━━━ Provided text ━━━
The pinching economy to which Cortés was reduced made his present frequent visions of the Indies appear only the brighter; and when, in 1504, a fleet of five ships was announced to sail for Española, he determined to delay no longer. With little else than his father's blessing he proceeded to Seville, and took passage with Alonso Quintero, master of one of the vessels, who fancied himself shrewder than other men, and shrewder than he was. Thinking to overreach his brother captains in whose company he sailed, and to secure at Española the first market for his merchandise, he stole forth one night from the Canary Isles, where the squadron had touched for supplies. A gale dismasted his vessel on reaching the open sea, and sent him back to port. The others agreed to await his repairs, which generosity Quintero repaid by seeking a second time to take advantage of them by going before, and his treachery was a second time punished by the winds, aided, indeed, by the pilot, who was at enmity with the captain, and who threw the ship from her course during the night so that the reckoning was lost. The usual sufferings are related; and, in answer to prayer, we are told of a miraculous interposition. On Good Friday, when all hope had been abandoned, there was seen poised above the ship a dove, which presently dropped down and rested on the mast.[9] However this might have been, we are credibly informed that the wind subsided and the ship proceeded on her voyage. Finally, on reaching his destination, Quintero found the other ships snugly riding at anchor, their cargoes having been profitably disposed of several days before.

The governor being absent, his secretary, Medina, received Cortés kindly, and pointed him the common highway to fortune. "Register yourself a citizen," he said. "Promise not to leave the island for five years, and you shall have lands and Indians; after the expiration of your time you may go where you choose." Cortés answered: "I want gold, not work; and neither in this island nor in any other place will I promise to remain so long.' He thought better of it, however, and on the return of Ovando he presented himself, and was induced to settle. Not long after an Indian revolt called Diego Velazquez, lieutenant of Ovando, into the field, and Cortés hastened to join the expedition. The coolness and ability displayed in this short campaign won for him the admiration and esteem alike of chief and comrades.[10] His reward was an encomienda of Indians in the Daiguao country, together with the notaryship of the new town of Azua. For the next six years he was occupied in husbandry and in official pursuits, varied by military exploits and love intrigues which kept his sword from rusting and gave him wounds which he carried through life. An abscess under the right knee, a most lucky affliction, alone prevented his joining the ill-fated expedition of Nicuesa to Veragua.[11]

On assuming the direction of New World affairs as governor, in place of Ovando, Diego Colon in 1511 fitted out an expedition against Cuba, and gave the command to Velazquez, who appointed Cortés his adviser and executive officer,[12] a position which the latter gladly accepted, deprived as he was of his patron Ovando, and heartily tired of the monotony of Española. Still hidden beneath a careless exterior were the deeper qualities of his nature, and there were yet six other years, and more of ordinary business and pleasure, before the appearance of earnest thought or great self-reliance.[13] Meanwhile Spanish women were not numerous in the Indies, and rivalry for their favors was great. Cortés had escaped with light punishment many gallantries, but he had not been settled long in Cuba before he found a more serious case upon his hands.
━━━
Write out the portion of the account of Cortés between "On assuming the" and "upon his hands.", inclusive. The listing that comes next stands apart from the account of Cortés and is unrelated to it.
━━━ Material ━━━
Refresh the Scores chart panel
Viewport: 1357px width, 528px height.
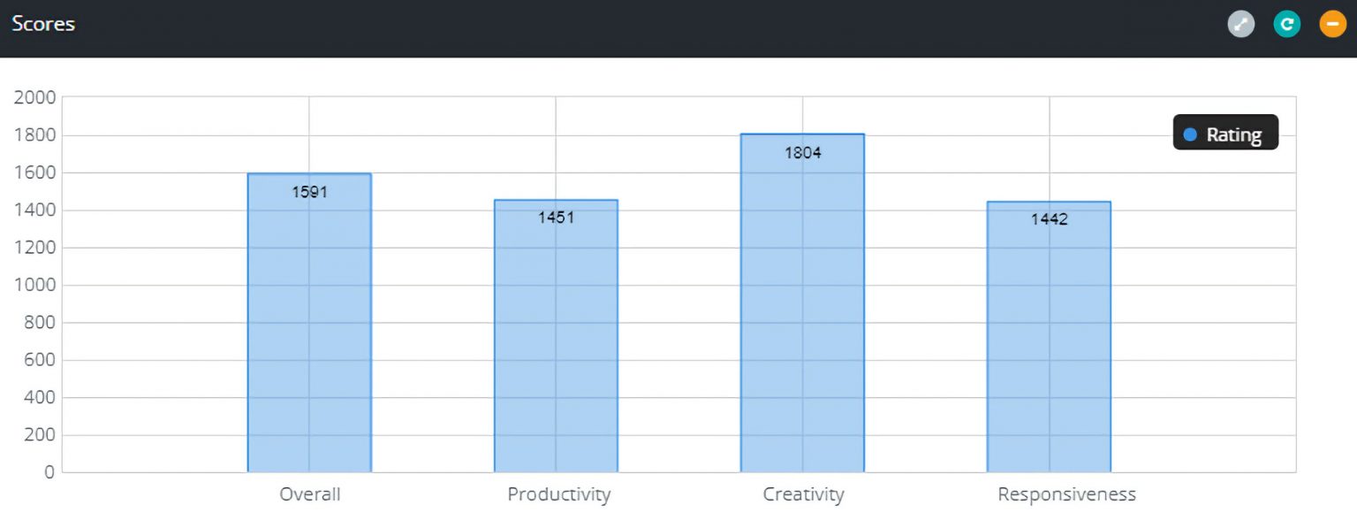click(x=1287, y=24)
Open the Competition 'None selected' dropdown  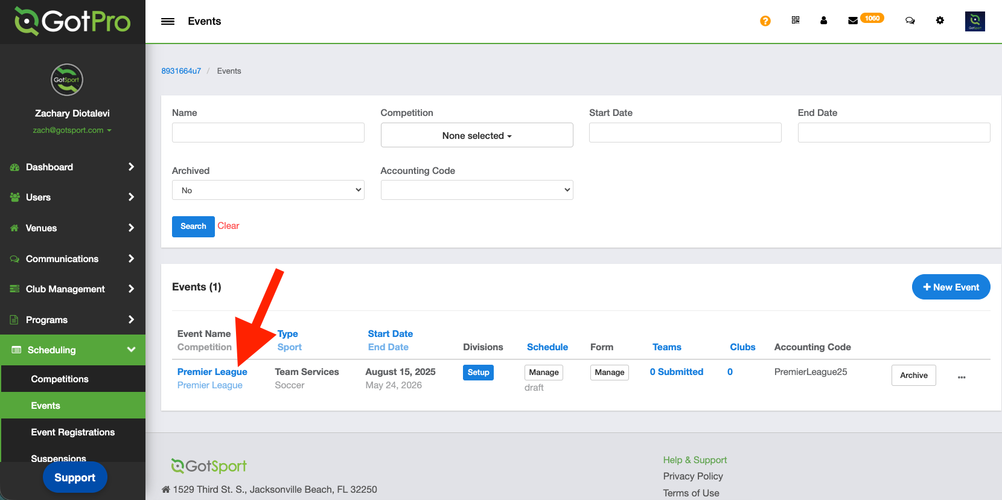[476, 135]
━━━
Final answer
On assuming the direction of New World affairs as governor, in place of Ovando, Diego Colon in 1511 fitted out an expedition against Cuba, and gave the command to Velazquez, who appointed Cortés his adviser and executive officer,[12] a position which the latter gladly accepted, deprived as he was of his patron Ovando, and heartily tired of the monotony of Española. Still hidden beneath a careless exterior were the deeper qualities of his nature, and there were yet six other years, and more of ordinary business and pleasure, before the appearance of earnest thought or great self-reliance.[13] Meanwhile Spanish women were not numerous in the Indies, and rivalry for their favors was great. Cortés had escaped with light punishment many gallantries, but he had not been settled long in Cuba before he found a more serious case upon his hands.